### Exercise requirements
(1) Rewrite the forum thread about viewing VCF data between "ADD COMMENT •" and "it probably :))", inclusive, with "spreadsheet" replaced by "text editor".
(2) Answer these questions about the forum thread about viewing VCF data:
(a) How large is the compressed VCF file?
(b) What table format is a VCF file already in once it is uncompressed?
(c) Which vcflib tool does the last reply name?
(3) Continue the forum thread about viewing VCF data from where it stops.

### Text segment
Question

show vcf data in a table

0

Entering edit mode

7.6 years ago

sarah.k • 0

Hi, everybody. I have a huge vcf file (http://1001genomes.org/data/GMI-MPI/releases/v3.1/1001genomes_snp-short-indel_with_tair10_only_ACGTN.vcf.gz). This is a 132GB compressed VCF file (1135 accessions x 117 million SNPs+short Indels). I want to convert it to sql or csv data format for data modeling in nosql databases such as apache cassandra or mongodb. But before that, I wanted to get a better understanding of its structure. Are there any tools to show this data in a table?

Thank you,

vcf nosql sql csv • 7.5k views

ADD COMMENT • link updated 7.6 years ago by Petr Ponomarenko ★ 2.8k • written 7.6 years ago by sarah.k • 0

1

Entering edit mode

Note that VCF is already a table format (tsv) when it's uncompressed so you may not necessarily need to convert it to csv for example. Since the file is so large, you might take a subset of it to view. For example, if you are on linux you can get a small sample of the file using something like gunzip -c largefile.vcf.gz | head -n 1000 > largefile_subset.vcf and then open largefile_subset.vcf in a spreadsheet (excel can even open this small it probably :))

ADD REPLY • link 7.6 years ago by cmdcolin ★ 4.0k

1

Entering edit mode

vcf2tsv from vcflib. There are several small scripts that can convert vcf information to tables.

### Extracted material
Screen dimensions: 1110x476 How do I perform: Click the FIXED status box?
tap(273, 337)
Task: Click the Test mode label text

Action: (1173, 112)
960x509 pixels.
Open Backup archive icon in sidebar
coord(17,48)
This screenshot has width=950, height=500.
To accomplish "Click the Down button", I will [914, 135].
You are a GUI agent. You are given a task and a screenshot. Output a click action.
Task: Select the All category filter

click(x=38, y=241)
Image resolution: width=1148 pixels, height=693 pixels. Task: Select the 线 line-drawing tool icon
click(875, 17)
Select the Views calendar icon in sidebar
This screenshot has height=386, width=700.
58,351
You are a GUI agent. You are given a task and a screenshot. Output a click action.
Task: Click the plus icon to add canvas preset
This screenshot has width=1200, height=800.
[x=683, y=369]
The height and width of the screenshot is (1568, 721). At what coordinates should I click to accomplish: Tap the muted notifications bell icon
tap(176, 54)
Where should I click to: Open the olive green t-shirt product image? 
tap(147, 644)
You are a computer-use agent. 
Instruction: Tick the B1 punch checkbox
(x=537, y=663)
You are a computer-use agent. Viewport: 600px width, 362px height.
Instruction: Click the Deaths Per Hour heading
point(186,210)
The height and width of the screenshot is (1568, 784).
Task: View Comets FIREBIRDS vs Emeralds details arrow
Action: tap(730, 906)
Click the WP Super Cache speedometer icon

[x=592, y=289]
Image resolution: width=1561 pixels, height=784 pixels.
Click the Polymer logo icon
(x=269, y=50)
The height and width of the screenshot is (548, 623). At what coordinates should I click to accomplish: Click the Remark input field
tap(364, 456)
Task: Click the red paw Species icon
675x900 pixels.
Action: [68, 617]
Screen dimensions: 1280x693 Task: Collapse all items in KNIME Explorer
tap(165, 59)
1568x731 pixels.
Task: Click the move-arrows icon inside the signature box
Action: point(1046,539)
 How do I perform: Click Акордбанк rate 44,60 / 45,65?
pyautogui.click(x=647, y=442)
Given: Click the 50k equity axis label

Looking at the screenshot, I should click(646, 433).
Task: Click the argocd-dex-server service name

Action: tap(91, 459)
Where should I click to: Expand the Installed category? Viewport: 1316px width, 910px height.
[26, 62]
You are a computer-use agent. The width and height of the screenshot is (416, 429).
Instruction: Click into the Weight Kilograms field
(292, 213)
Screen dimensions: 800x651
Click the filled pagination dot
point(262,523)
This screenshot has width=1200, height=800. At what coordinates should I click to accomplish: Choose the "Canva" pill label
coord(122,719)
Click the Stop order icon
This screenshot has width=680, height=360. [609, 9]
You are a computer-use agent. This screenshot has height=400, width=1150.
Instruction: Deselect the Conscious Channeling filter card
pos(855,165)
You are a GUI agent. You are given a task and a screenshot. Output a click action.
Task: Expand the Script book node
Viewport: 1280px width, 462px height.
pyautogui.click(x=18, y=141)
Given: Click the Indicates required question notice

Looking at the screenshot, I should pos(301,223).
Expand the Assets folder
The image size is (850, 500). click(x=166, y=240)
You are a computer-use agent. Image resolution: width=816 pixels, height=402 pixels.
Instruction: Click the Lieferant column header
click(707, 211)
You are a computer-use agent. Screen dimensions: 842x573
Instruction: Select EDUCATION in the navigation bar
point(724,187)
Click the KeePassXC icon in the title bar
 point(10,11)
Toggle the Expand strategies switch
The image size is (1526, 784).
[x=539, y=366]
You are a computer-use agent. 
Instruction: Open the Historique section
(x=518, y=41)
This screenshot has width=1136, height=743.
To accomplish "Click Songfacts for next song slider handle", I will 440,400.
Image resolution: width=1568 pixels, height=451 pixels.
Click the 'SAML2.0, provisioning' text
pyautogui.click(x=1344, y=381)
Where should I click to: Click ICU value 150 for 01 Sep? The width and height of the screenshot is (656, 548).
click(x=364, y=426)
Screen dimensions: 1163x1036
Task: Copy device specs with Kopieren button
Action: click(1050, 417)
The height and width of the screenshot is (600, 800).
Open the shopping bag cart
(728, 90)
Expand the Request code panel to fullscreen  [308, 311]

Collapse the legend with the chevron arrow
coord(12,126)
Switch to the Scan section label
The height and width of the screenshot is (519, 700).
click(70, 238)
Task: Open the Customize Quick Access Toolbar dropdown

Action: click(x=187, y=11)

### Answers given
(1)
ADD COMMENT • link updated 7.6 years ago by Petr Ponomarenko ★ 2.8k • written 7.6 years ago by sarah.k • 0

1

Entering edit mode

Note that VCF is already a table format (tsv) when it's uncompressed so you may not necessarily need to convert it to csv for example. Since the file is so large, you might take a subset of it to view. For example, if you are on linux you can get a small sample of the file using something like gunzip -c largefile.vcf.gz | head -n 1000 > largefile_subset.vcf and then open largefile_subset.vcf in a text editor (excel can even open this small it probably :))

(2)
(a) 132GB
(b) tsv
(c) vcf2tsv

(3)
ADD REPLY • link 7.6 years ago by cpad0112 21k

1

Entering edit mode

If you haven't seen Hail yet, it might be helpful for your end goal. It can load VCF files for Apache Spark analysis.

ADD REPLY • link 7.6 years ago by Robert Sicko ▴ 630

score 3 · Answer 1 · 2017-05-10

VCF format is described here https://samtools.github.io/hts-specs/VCFv4.3.pdf As you can see there are genotype columns the data structure in which is specified in the format column and moreover info column can have different data between rows. So to parse it deeply you may need a good vcf parser like VariantsToTable part of GATK

Before uploading this dataset into a database you may want to filter it. You can use vcftools for this. Splitting to chromosomes will help to speed up the queries. You can calculate lots of different statistics measures to understand your data better using vcftools as well.